编辑:网站编辑    访问量:1446    发布时间:2016-07-20    【字体:

(一)浮云

因为山在那里。因为毗帽峰在那里。

许多人,从东边来,从西边来,从南面来,从北面来,络绎不绝来到这里。他们侧身走过白沙熙攘逼仄的街道,或者淌过西岭赶集的人潮。

这天,我们一行,孤独的一行,大汗淋漓地穿过烈日盛开的阳光花朵,从阳加的一个岔路口乘车而上。来到毗帽峰下,徒步登上百来级石板铺成的台阶。小路较陡,同行几个女子抬头看看前头,毗帽峰触手可及,可不曾锻炼的缘故,口里仍有些烦劳的揶揄。

小虫子在路边樟梓材上飞来绕去,停驻,又飞起;花蝴蝶在行人头上飞来绕去,媲美女子的发髻、女子的裙摆。

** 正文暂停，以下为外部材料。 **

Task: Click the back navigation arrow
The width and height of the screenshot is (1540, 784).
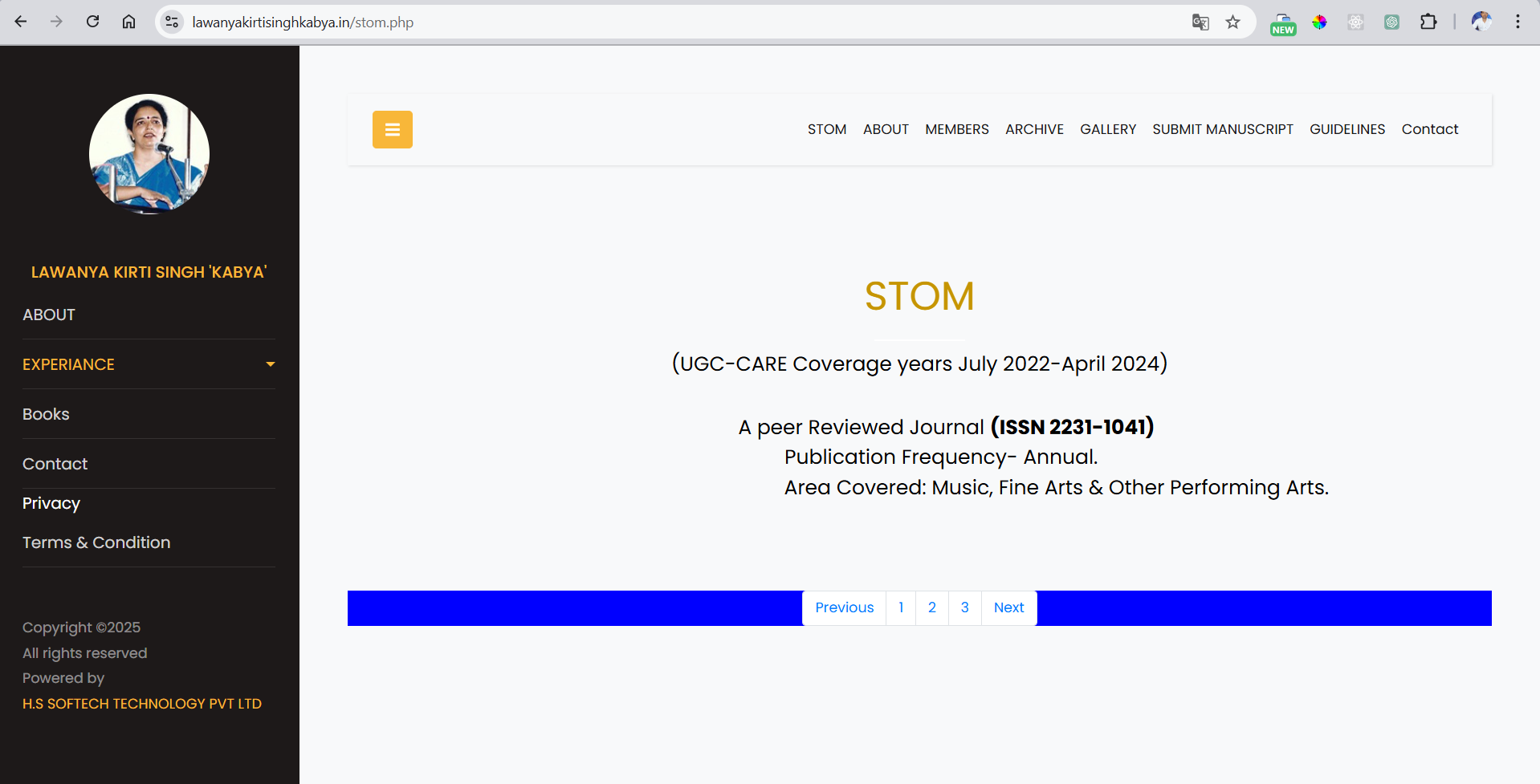Action: click(21, 22)
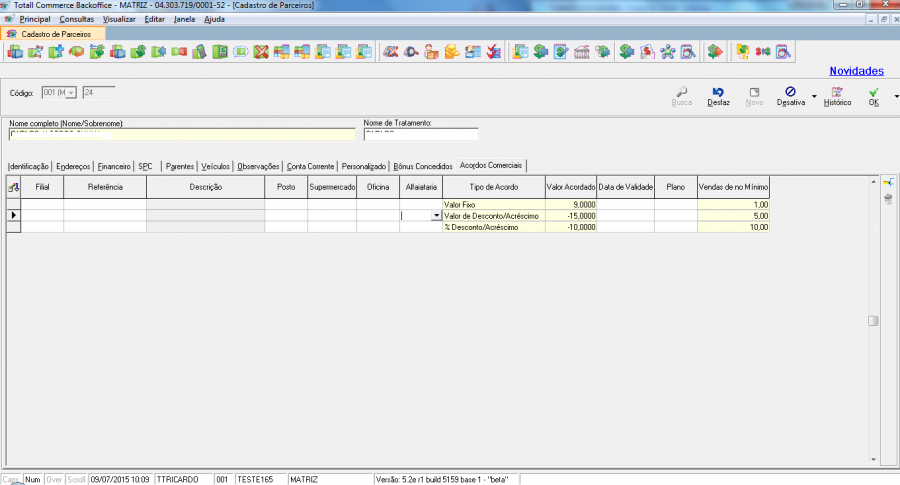The width and height of the screenshot is (900, 485).
Task: Click the red X toolbar icon
Action: point(261,52)
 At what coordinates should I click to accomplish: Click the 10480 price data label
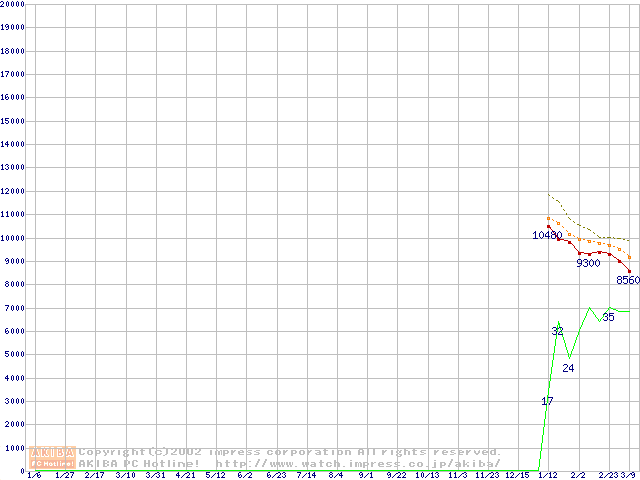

毗帽峰是常宁东南面最负盛名的山。立在那里,并不高,只因四周平阔,这山才显得挺拔。站在毗帽峰上,四周可以看得很远。青青的山头,鳞次栉比的红砖房,以及从远方八百里舂陵河,游过来的浮云,带着湿湿的安静的味道。

山的形状,像古代文人摆放毛笔的笔架。因此,慕名而来的人,大都与读书人跳龙门的朴实想法有关。来这里的人,大概把自己当成一支笔了。走走停停之间,其实是反观自己虚虚实实的人生。

山上有座寺,是曾经香火兴盛的寺。寺名就叫毗帽峰,用庄重深厚的颜体正楷书写。这座古寺有些年轮,大概康熙年间就建寺了。只是现在除了几块石头和门楣,大多是近些年的建筑了。

在很多人眼中,古寺已经作古。

毗帽峰坐落在白沙镇阳加的地头,除了缺水,其他什么都好。阳加是西岭和白沙的必经之路,而且离哪边都远,因此白沙人去县城或者县城人去白沙,都会在阳加留一宿。因此当地人俗语说,这事不要着急,反正“早也阳加洲,夜也阳加洲”。如今,交通方便了,赶路的大多不会再阳加留宿了,但是这话尾子还是留下来了。

毗帽峰下的村落叫胜利村。虽然山多石头多,但在石头缝里种上芍药十分适宜,待到花开时节,红红白白,大大小小,很是好看。

有位美丽的姑娘,好奇地问,芍药是什么?

有人说,就是牡丹呗。牡丹花下死,做鬼也风流。是讲吕洞宾和白牡丹的事,你总该晓得吧。

这是几个颇具才情的女子,年轻,漂亮。

对于漂亮且有才情的女子,大家都会联想或揣测,或与悱恻的爱情,或与跌宕的情节。

有人哈哈大笑,芍药是芍药,牡丹是牡丹。牡丹是花王,芍药是花相。只是花很相似,一般很难分辨。

这些女子,摆着牡丹般鲜艳的衣裙,争着说,我们寻几朵花,留个影吧。

路旁有个老农,正在地里除草,听罢呵呵摇头,这个时候,你们看不到芍药了。谷雨三朝看牡丹,立夏三照看芍药。你们来迟啦。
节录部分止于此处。